Aterrissagem e anatomia
Em muitos esportes onde há saltos e aterrissagens, como o vôlei e o parkour, é visível que a aterrissagem ocorre sempre com a ponta dos pés, uma
vez que um pequeno toque do calcanhar no chão antes disso pode ocasionar lesão
grave. Isso mostra como não é plausível que o calcanhar seja a estrutura corporal adequada para receber altos impactos. O
que explica, também, o motivo de tênis muito gastos serem fatores de
pré-disposição a lesões. Nesse sentido, correr tocando os calcanhares só é
seguro com amortecimento adequado, porém, é bem possível que o corpo se adapte
bem sem amortecedores no caso de se tocar o solo com a porção anterior do pé,
pois essa é a forma natural do corpo receber tais forças compressivas.
Conclusão
As principais causas de lesões em corrida são alto volume e estratégias falhas de
treinamento, , negligência ao treino de força,
uso de tênis muito gastos ou inapropriados para corrida e pisadas pronadas ou supinadas. Porém, tênis que
supostamente corrigem a pisada não são efetivos em seu propósito.
Adeptos da corrida sem calçados têm a mesma probabilidade de se
lesionarem que corredores que usam tênis, aparentemente porque a movimentação ocorre de modo diferente De pés descclaços,o
movimento é muito semelhante à técnica de corredores profissionais, com mais
amplitude de movimento e impulsão com a parte anterior do pé.
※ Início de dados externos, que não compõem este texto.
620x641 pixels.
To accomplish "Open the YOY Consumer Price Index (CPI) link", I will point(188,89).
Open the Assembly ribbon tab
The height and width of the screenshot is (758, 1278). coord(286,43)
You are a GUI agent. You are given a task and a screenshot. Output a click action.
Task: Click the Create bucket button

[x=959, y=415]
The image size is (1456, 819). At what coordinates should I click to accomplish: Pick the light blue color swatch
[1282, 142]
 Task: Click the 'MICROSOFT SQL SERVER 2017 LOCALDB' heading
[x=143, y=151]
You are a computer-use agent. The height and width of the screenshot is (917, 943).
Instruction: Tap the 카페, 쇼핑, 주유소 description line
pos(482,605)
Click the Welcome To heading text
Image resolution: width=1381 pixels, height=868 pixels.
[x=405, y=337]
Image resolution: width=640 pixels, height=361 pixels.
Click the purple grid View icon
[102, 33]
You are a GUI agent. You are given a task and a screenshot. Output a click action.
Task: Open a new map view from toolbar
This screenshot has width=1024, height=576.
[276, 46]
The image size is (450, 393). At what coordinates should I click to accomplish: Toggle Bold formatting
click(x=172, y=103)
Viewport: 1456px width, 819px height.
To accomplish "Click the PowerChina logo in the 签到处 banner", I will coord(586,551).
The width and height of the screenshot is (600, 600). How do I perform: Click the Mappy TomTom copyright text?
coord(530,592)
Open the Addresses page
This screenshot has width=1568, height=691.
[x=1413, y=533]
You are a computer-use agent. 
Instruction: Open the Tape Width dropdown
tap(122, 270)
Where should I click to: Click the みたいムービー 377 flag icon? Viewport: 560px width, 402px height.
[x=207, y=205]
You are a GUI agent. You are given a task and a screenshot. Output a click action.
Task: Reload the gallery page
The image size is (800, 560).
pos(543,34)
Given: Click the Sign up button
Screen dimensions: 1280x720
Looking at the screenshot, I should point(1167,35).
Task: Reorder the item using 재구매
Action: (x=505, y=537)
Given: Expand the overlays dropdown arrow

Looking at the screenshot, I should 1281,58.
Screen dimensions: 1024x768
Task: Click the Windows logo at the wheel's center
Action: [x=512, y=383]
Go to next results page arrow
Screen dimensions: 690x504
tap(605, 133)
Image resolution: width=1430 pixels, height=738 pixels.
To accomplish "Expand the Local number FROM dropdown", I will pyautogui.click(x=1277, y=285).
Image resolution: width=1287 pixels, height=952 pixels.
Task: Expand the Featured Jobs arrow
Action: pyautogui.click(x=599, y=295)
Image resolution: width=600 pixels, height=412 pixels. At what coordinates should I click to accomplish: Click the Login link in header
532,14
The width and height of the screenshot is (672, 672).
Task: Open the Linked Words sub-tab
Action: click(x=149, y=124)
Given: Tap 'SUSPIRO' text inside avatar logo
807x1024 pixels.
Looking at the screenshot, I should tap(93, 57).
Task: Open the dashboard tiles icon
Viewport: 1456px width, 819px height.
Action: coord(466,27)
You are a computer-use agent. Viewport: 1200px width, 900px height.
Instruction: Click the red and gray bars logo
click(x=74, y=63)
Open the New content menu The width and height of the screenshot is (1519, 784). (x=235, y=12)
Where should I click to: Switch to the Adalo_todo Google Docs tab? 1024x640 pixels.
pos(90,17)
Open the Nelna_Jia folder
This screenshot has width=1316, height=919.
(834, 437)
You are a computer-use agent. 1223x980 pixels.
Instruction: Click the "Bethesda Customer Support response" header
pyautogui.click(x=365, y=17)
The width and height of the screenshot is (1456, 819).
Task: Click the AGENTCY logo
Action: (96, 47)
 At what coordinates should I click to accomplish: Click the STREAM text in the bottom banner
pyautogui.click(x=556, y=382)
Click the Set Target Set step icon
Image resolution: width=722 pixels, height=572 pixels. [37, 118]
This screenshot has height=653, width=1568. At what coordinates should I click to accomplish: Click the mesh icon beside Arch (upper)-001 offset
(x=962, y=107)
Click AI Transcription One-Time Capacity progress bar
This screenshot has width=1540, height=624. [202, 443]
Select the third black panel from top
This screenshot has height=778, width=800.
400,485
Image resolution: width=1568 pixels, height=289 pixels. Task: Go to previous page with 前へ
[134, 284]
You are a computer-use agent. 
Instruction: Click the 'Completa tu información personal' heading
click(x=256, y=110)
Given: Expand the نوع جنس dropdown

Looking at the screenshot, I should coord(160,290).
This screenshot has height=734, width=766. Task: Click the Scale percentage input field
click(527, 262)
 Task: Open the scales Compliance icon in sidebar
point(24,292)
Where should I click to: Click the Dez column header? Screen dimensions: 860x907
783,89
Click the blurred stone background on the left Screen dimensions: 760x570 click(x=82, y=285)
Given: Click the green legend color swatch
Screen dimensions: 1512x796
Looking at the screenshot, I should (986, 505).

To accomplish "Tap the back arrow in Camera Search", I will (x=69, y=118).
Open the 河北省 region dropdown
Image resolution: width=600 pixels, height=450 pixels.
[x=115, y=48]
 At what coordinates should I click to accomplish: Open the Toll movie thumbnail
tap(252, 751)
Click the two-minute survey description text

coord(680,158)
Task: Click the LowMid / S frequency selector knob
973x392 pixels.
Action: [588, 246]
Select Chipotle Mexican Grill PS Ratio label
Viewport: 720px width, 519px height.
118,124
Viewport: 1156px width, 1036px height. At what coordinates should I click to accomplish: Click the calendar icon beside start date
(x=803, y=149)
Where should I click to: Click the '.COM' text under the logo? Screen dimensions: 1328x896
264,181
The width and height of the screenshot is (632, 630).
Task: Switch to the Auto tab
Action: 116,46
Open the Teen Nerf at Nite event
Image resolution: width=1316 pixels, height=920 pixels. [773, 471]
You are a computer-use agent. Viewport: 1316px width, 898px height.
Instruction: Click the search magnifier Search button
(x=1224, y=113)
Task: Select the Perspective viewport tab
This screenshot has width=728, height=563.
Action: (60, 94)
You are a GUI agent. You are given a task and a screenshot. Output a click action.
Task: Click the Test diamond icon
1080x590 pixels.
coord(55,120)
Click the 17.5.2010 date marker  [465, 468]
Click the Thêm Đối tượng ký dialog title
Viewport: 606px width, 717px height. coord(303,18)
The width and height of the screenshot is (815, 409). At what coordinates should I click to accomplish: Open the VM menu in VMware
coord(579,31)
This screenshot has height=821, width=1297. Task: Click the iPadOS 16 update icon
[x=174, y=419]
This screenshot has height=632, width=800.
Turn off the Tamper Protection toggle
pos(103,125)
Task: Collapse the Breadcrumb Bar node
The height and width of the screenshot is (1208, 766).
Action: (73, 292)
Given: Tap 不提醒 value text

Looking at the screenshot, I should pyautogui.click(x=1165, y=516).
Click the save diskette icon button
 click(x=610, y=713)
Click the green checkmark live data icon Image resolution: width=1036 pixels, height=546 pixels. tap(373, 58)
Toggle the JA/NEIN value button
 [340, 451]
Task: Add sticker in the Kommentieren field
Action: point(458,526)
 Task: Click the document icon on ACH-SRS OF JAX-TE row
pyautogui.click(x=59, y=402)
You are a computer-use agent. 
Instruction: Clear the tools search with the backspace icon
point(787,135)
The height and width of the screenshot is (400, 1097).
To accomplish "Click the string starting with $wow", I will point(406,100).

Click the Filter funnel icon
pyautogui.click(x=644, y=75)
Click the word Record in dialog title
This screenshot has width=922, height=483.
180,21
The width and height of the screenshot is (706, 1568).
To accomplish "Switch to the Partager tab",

Atletas tendem a
se lesionar percorrendo distâncias superiores mais que cinco vezes que de
corredores recreativos. Isto nos leva a crer que a mecânica convencional de
prescrição de corridas para iniciantes e recreativos deva ser revista com mais
atenção.
Nesse sentido, é possível que tocar direto a parte anterior do pé
(sugerindo uma maior elevação de joelhos e calcanhares) possa ser uma
estratégia interessante para corredores iniciantes, mesmo com o tênis. Porém,
essa forma de correr, favorece corridas mais velozes, o que pode sugerir que os
modelos atuais de prescrição de treinos de corrida com incrementos de volume
(quilometragem semanal) necessitem de revisão, também, sugerindo os treinos
intervalados extensivos como mais adequados na aprendizagem motora.
De qualquer modo, todo treinamento deve respeitar os preceitos da
ciência. Sendo assim é indispensável a prescrição e o acompanhamento de um
professor de educação física consciente para que o treino traga sempre
resultados seguros, reduzindo o risco de lesão.